Lynn当然不差一顿饭,得到了徐夕景的确认,他只好离开了宿舍。
徐夕景坐在自己的书桌上,两条细长的腿交叠在一起,一副吊儿郎当的样子:“秦先生有什么事儿,现在没人了,可以说了。”
秦泽远平复了一下心情,给徐夕景倒了杯水,问了个风马牛不相及的问题:“小景,你很缺钱吗?”
徐夕景倒也不拒绝,把杯子里的水一口喝完,擦了擦嘴,说:“不缺啊。”
他一眼看透了秦泽远的想法,“秦先生,你快把你的脑洞关一关,我去咖啡厅帮忙只是我闲得无聊,而我的朋友那儿又能让我有点事做。”
秦泽远不知道话题该如何进行下去,徐夕景又完全不会主动跟他讲话,宿舍里安静了下来。
徐夕景不管他,自顾自地换衣服收东西洗澡,在他要走出房门的时候,秦泽远拉住了他。
“小景,本来我今天下午就要回国的,但我改主意了,临时改签机票,明天早晨再走。”
徐夕景奇怪地看了他一眼,问:“所以呢?”
“所以,我想,你能不能在我走之前告诉我,究竟要让我做什么,你才愿意正视我,和我为你做的事。”
徐夕景笑了,叹了口气,说:“秦先生,我这个人不是爱翻旧账的人,但你总是让我翻旧账,显得我絮絮叨叨跟祥林嫂似的。”
可能是要说的话太多,他又坐回了书桌上,两条腿晃呀晃,“秦先生为我做过什么事呢?我十六岁的时候,他不顾我的意愿强行跟我发生关系,为了补偿我,秦先生把我送到国外了。

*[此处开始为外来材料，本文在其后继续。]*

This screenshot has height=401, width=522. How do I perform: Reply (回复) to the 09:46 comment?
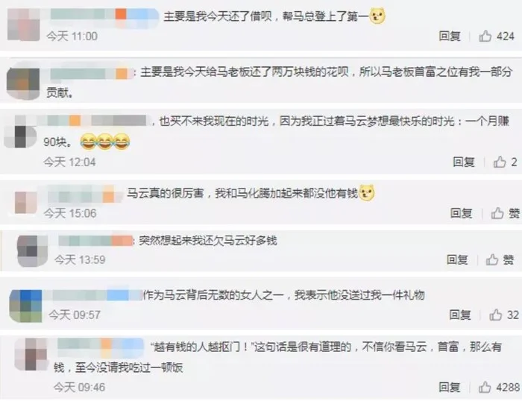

我十八岁的时候,终于找到了自己最喜欢做的事业,秦先生把控了我在的公司,要牢牢控制我,作为补偿,我成了公司的主推。
我二十岁的时候,我的事业终于要迎来质的飞跃,秦先生,和他的家人,一手毁了我的事业,毁了我的精神。
秦先生对此做出的补偿是让我自己选了一个疗效极佳的疗养院。
我知道,秦先生你对小情人一向出手大方,疗养院你还觉得不够,还非得再给我贴点什么,不过,我不需要了。”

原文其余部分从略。